Procedure, Substance, and Judge Shopping

Procedure, Substance, and Judge Shopping

Every litigant forum shops. Plaintiffs sue where they think they’ll get the best outcome. Defendants can challenge that choice in many ways: by objecting to jurisdiction or venue, for instance, or by removing the case from state to federal court. Though haggling over the forum isn’t always the best use of the parties’ money and the courts’ time, forum shopping is an accepted litigation strategy.

Sometimes, however, plaintiffs can shop not just for the court but for the individual judge who will hear their case. In recent years, state attorneys general and private interest groups have nullified federal laws on abortion, gun control, transgender rights, and more by suing in courts where they could be certain the case would be assigned to a specific, sympathetic judge. Judge shopping is also why patent infringement cases pile up in unusual places, such as Waco and Marshall, Texas, where judges give patent owners the settlement leverage they want. This Article critiques judge shopping in not just one area of law but as a unitary phenomenon.
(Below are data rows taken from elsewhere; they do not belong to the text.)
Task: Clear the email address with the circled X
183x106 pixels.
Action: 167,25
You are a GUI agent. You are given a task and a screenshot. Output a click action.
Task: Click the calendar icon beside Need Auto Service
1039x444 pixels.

That analysis reveals surprising parallels among the various types of cases in which judge shopping occurs. Namely, the Article shows how judge shopping is not only about finding judges with preordained substantive views; it’s also driven by the favorable procedures those judges offer plaintiffs.

So many litigants have realized judge shopping’s benefits that it’s not going away. Recent attempts to curb judge shopping only in particular areas of the law or in specific courts won’t stop the practice entirely. The only realistic solution may be an uncomfortable one: giving both parties some ability to judge shop.